Multiparameter estimation for qubit states with collective measurements: a case study

TL;DR

This paper presents an optimal collective measurement strategy for simultaneously estimating the length and direction of the Bloch vector of qubit states confined to a plane, achieving asymptotic precision with practical measurement schemes.

Contribution

It introduces a simple collective measurement approach for optimal multiparameter estimation of qubit states and demonstrates its implementation via Bell multiport setups for small numbers of qubits.

Findings

Optimal asymptotic estimation of qubit parameters using collective measurements.

Effective realization of measurements with Bell multiport setups for small N.
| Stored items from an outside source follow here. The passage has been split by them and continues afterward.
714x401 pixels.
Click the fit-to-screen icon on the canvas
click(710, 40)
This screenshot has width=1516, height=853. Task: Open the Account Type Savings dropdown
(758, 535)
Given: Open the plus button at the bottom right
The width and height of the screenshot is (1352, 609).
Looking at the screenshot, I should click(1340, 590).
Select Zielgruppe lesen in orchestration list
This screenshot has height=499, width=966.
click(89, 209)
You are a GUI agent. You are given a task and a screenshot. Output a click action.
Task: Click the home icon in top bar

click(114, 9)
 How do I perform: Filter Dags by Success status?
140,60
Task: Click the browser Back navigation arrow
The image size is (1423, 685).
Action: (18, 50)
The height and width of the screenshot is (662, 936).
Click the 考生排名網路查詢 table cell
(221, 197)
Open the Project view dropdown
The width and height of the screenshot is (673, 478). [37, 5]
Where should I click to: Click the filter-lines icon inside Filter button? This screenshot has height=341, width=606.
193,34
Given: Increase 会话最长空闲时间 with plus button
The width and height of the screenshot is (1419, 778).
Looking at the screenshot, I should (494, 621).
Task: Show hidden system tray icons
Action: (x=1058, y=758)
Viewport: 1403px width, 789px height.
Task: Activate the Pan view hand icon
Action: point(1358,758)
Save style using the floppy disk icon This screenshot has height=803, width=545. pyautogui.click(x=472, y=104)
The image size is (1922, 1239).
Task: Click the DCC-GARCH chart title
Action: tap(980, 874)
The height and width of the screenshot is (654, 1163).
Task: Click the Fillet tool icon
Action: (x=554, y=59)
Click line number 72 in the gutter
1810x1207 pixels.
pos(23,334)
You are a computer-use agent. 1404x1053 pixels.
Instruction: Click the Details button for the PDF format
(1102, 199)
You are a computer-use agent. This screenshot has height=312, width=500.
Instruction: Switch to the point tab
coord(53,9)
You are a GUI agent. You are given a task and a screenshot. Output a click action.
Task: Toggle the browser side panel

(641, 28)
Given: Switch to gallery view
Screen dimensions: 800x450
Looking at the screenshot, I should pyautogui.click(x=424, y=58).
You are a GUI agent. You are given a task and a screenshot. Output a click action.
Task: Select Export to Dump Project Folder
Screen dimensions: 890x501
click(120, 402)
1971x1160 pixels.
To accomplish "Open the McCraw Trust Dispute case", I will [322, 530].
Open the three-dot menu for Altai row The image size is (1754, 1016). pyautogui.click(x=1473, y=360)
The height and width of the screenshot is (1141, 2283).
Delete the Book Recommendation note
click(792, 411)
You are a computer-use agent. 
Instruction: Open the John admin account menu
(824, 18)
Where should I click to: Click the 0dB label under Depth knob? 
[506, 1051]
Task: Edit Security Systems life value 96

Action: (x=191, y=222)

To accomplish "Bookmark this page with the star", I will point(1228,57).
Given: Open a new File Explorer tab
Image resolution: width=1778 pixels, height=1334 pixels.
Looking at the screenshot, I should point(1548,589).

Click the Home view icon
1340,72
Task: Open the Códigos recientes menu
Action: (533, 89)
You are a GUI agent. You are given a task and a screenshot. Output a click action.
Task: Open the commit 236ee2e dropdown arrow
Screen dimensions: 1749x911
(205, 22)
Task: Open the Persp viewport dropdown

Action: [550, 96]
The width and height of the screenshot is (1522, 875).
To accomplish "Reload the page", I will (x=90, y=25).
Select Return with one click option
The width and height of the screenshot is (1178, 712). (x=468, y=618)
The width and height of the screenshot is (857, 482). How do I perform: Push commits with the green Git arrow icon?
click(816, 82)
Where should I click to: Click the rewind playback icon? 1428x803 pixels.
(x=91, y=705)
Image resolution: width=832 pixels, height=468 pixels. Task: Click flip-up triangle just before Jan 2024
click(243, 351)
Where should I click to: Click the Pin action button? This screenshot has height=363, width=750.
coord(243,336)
Most information in nearly pure states is contained in the largest three j-subspaces.

Abstract

Quantum estimation involving multiple parameters remains an important problem of both theoretical and practical interest. In this work, we study the problem of simultaneous estimation of two parameters that are respectively associate with the length and direction of the Bloch vector for identically prepared qubit states that is confined to a plane, where in order to obtain the optimal estimation precision for both parameters, collective measurements on multiple qubits are necessary. Upon treating $N$ qubits as an ensemble of spin-1/2 systems, we show that simultaneous optimal estimation for both parameters can be attained asymptotically with a simple collective measurement strategy -- first, we estimate the length parameter by measuring the populations in spaces corresponding to different total angular momentum values $j$, then we estimate the direction parameter by performing a spin projection onto an optimal basis. Furthermore, we show that when the state is nearly pure, for sufficiently but not arbitrarily large $N$, most information will be captured in the largest three $j$-subspaces. Then, we study how the total angular-momentum measurement can be realized by observing output signatures from a Bell multiport setup, either exactly for $N=2,3$, or approximately when the qubits are nearly pure for other $N$ values. We also obtain numerical results that suggest that using a Bell multiport setup, one can distinguish between projection onto the $j=N/2$ and $j=N/2-1$ subspaces from their respective interference signatures at the output.